[What the task asks] Start the copy at the line containing "Task: Tap the share icon beside search bar" and run it through the last line of the records. Repeat each line exactly; omit pictures.

(Collection entries)

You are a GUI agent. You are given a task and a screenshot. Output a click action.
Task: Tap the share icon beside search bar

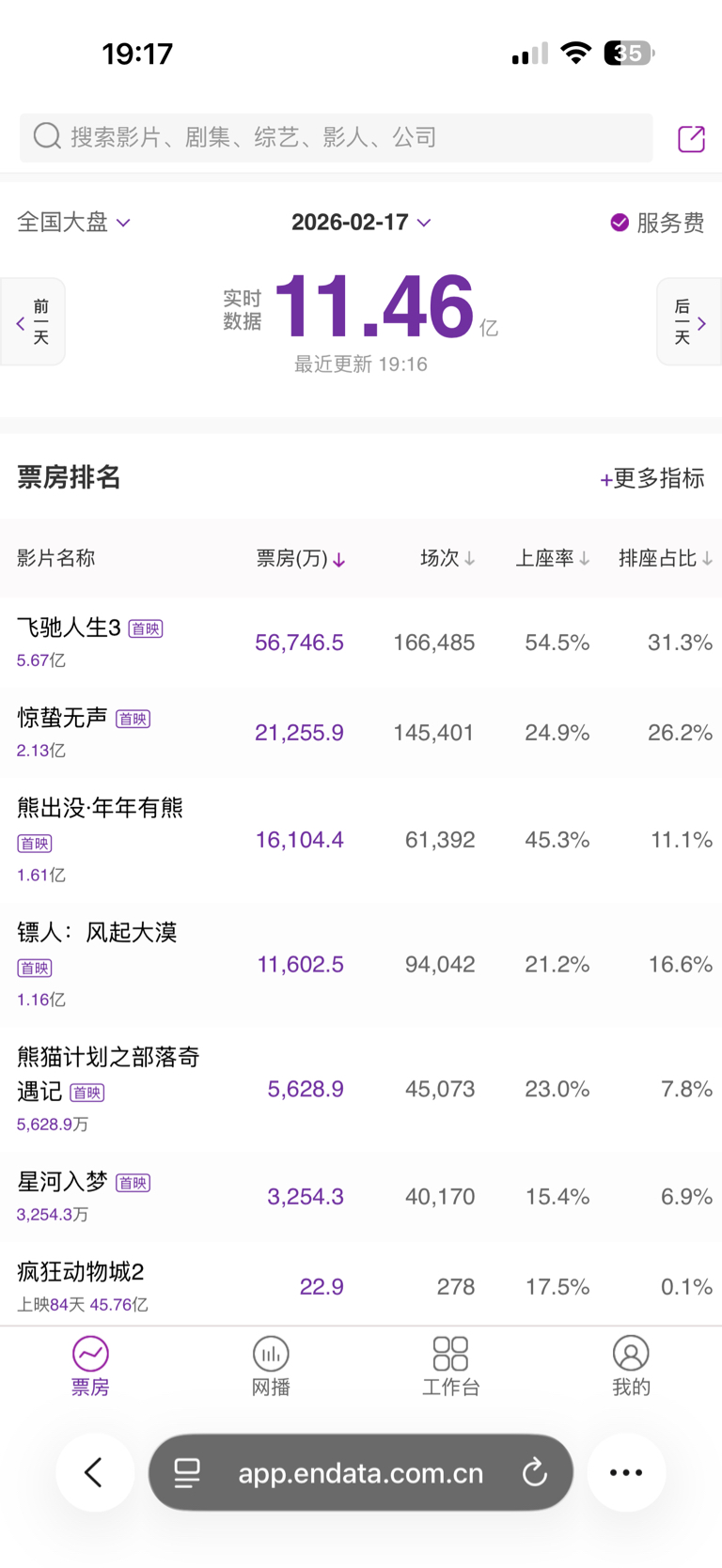point(691,139)
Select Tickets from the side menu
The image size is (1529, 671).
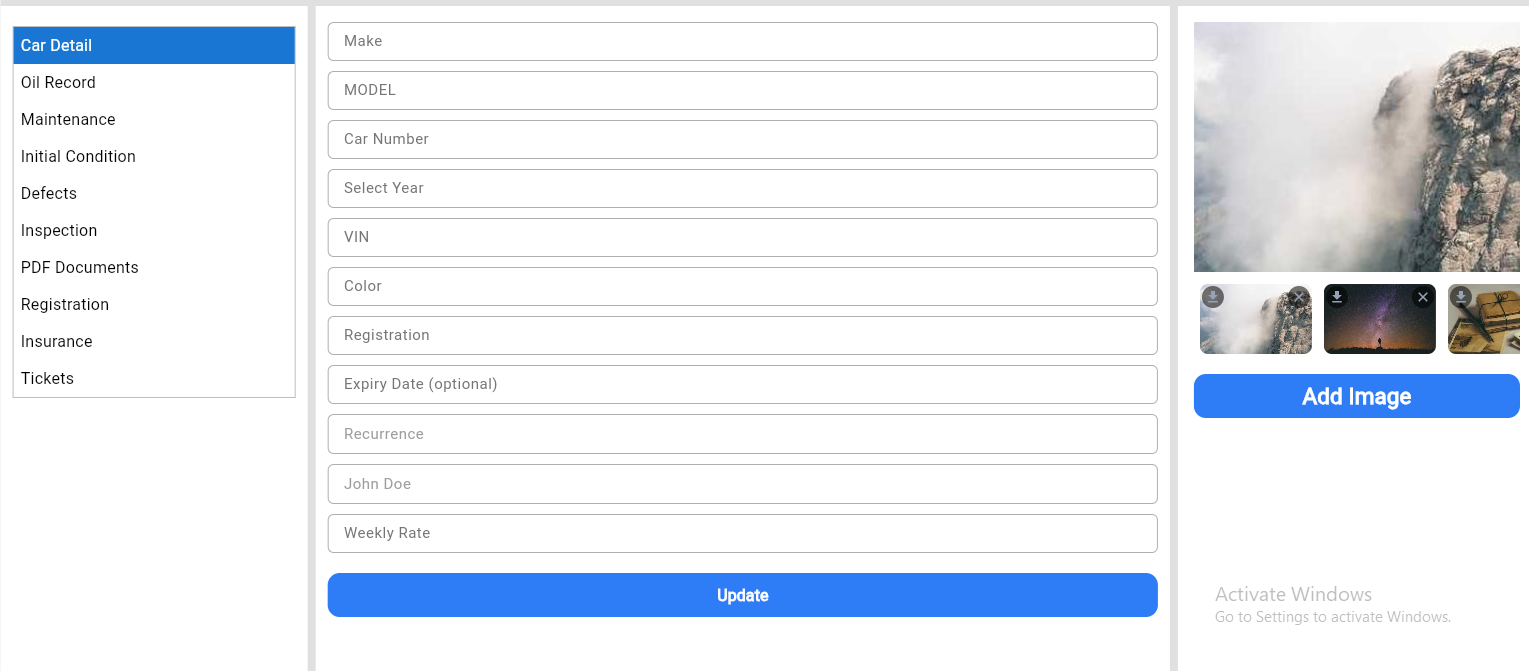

[Task result]
Task: Tap the share icon beside search bar

point(691,139)
Select Tickets from the side menu
The image size is (1529, 671).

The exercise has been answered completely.